Fulltime to parttime exempt - salary change...

[font size="1" color="#FF0000"]LAST EDITED ON 05-18-04 AT 11:24AM (CST)[/font][br][br][font size="1" color="#FF0000"]LAST EDITED ON 05-18-04 AT 09:25 AM (CST)[/font]

I am struggling a bit with the considerations of salary changes for some of our employees considering going to part time. We are a consulting firm that typically puts in more than 40 hours a week on average. Our consultants are exempt employees and are paid no overtime. When we create a part time position for a consultant, they remain an exempt employee as long as they work over 30 hours a week. We have a documented policy on this (If over 30 or under 30, then ... We use rolling monthly average to determine this.) If their schedule goes below 30 hours, they are an hourly employee with no benefits and are paid for each hour worked. This is done with the understanding that they will not be exceeding (or generally coming close to) 30 hours a week.

My struggle is this. Many of these consultants are averaging up to 50 hours a week. They want to back their schedule down to 32 hours a week in their Part Time Work Arrangement. Conventional wisdom tells you that they should earn 80% of their salary, right? In reality, their work hours and productivity are dropping to about 66% based on their long term weekly work averages (well documented, as we invoice off our timesheets). Here is the question. Can we make a case to lower their salary to 66% of its current amount, or are we forced to go off the 40 hour work week, regardless of actual hours worked, and adjust their salary to 80% of its current amount? Our policy is silent on any specific personal compensation expectations or equations for such a transition, so I will defer to law and precedent. Opinions please!

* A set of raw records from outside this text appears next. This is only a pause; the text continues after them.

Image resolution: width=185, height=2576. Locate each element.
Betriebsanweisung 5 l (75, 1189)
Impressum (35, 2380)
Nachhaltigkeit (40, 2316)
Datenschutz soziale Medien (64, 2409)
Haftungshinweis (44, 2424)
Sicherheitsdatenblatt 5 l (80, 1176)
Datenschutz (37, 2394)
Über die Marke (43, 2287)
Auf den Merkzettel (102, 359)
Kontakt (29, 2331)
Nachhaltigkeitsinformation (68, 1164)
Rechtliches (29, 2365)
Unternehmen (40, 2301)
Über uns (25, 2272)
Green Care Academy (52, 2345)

#1 thing a consultant shouldn't say: "I could tell you the answer right now, but we're committed to a three month project..." #-o

Comments

  • 2 Comments sorted by Votes Date Added
  • I don't think this is a legal issue. You can reduce compensation however you want to, as long as it's done for non-discriminatory reasons. What you have described is exactly why my company doesn't like having part-time employees (MUCH less bang for your buck!). If they are averaging over 50 hours per week, then it sounds like the company needs them to work full-time. How will the work get done when they go back to part-time schedules?

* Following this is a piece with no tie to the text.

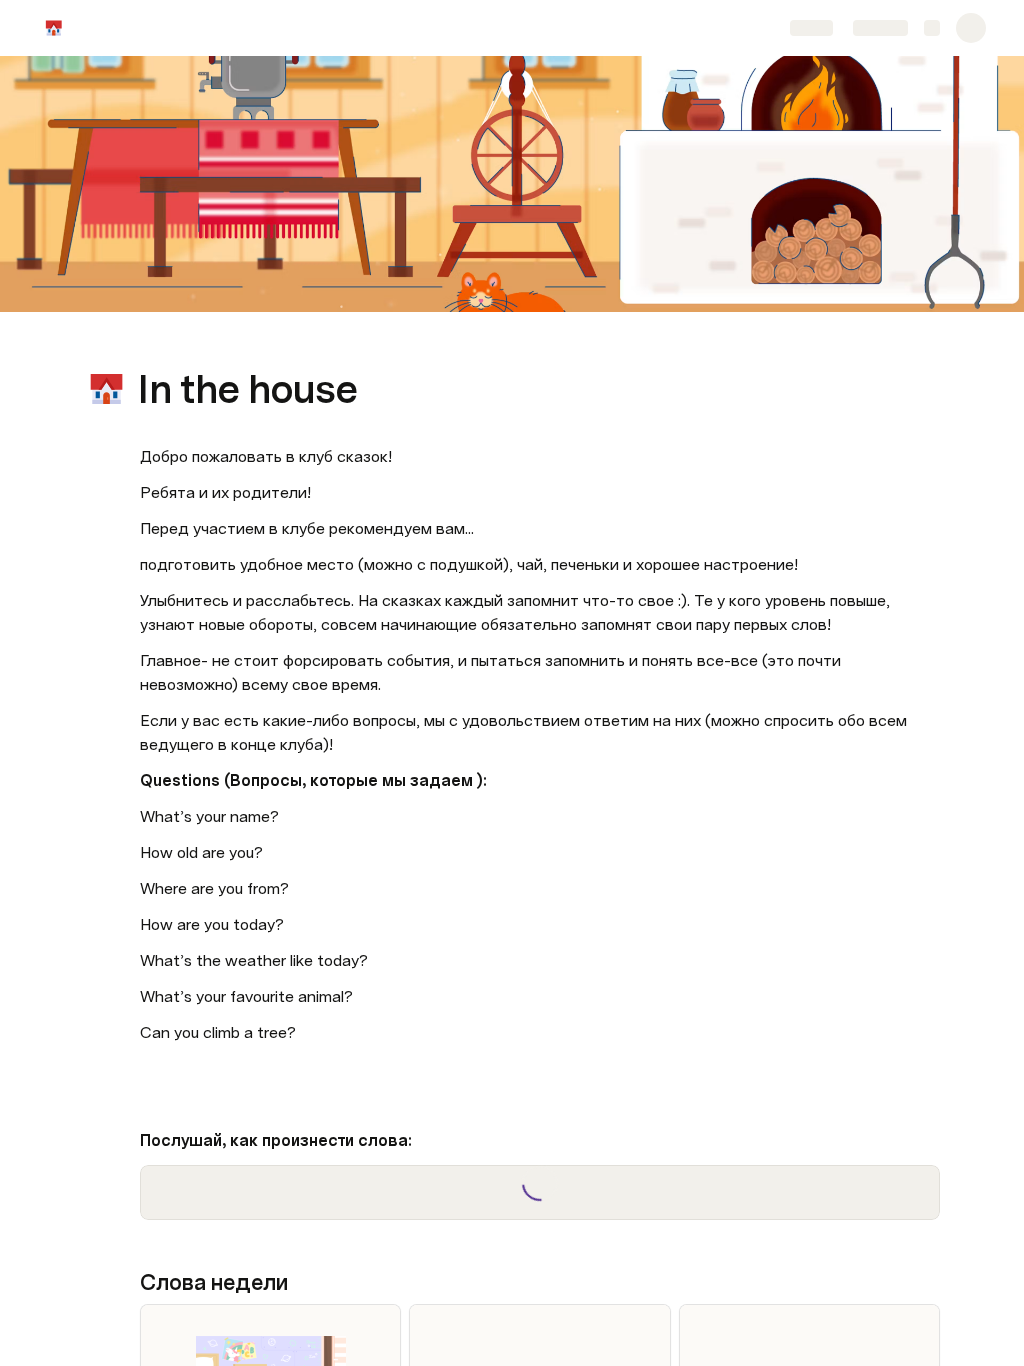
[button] (151, 344)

    We are in the process of re-classifying all of our part-time exempt employees to part-time non-exempt so they are only paid for the hours they work. We base their hourly rate on their exempt salary for a 40 hour week, and didn't take into account the fact that some exempt employees work much more than 40 hours. The change isn't going over well with some of the affected employees, so reducing their wages in addition would really send them over the edge.

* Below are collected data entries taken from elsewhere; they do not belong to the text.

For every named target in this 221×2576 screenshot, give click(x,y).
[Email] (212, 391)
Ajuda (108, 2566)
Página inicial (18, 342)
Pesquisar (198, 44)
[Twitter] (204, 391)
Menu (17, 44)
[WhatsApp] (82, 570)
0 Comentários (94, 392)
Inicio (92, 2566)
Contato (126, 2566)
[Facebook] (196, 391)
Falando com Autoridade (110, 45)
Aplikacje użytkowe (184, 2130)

    While I think you COULD reduce their salaries to 66%, I wouldn't recommend it.
  • I started my response by thinking this was an EE retention issue. I question whether or not you can get these presumably well-trained, valuable EEs to work for 2/3rds their normal salary instead of the 80% they are obviously looking for. Then I started thinking that you base premise treats exempt employees as hourly. As you know, exempt EEs are paid for getting the work done, not by the hour, but you are turning around and basically saying that is no longer the case. You almost expect a base work week of 50 hours - and that is not unusual for companies that sell time, but now you are expecting them to stick with an average work week of 32 hours.

    What will you do if they start averaging a 40 hour billable week and you are paying them with an expectation of 32 billable hours? It is the same issue you are facing with full-time people. If they are not getting the job done in 50 hours, you have an issue. If they are getting the job done in 20 hours, you have an issue. In each case, it may the difference between a superstar and a poor performer, but you were paying them the same dollars.

    Am I making sense? I think this is more of a performance issue with setting the bar for the work you expect at a certain level. If people get the work done they get paid. If they don't get the work done, they get disciplined and eventually do not get paid because they are terminated.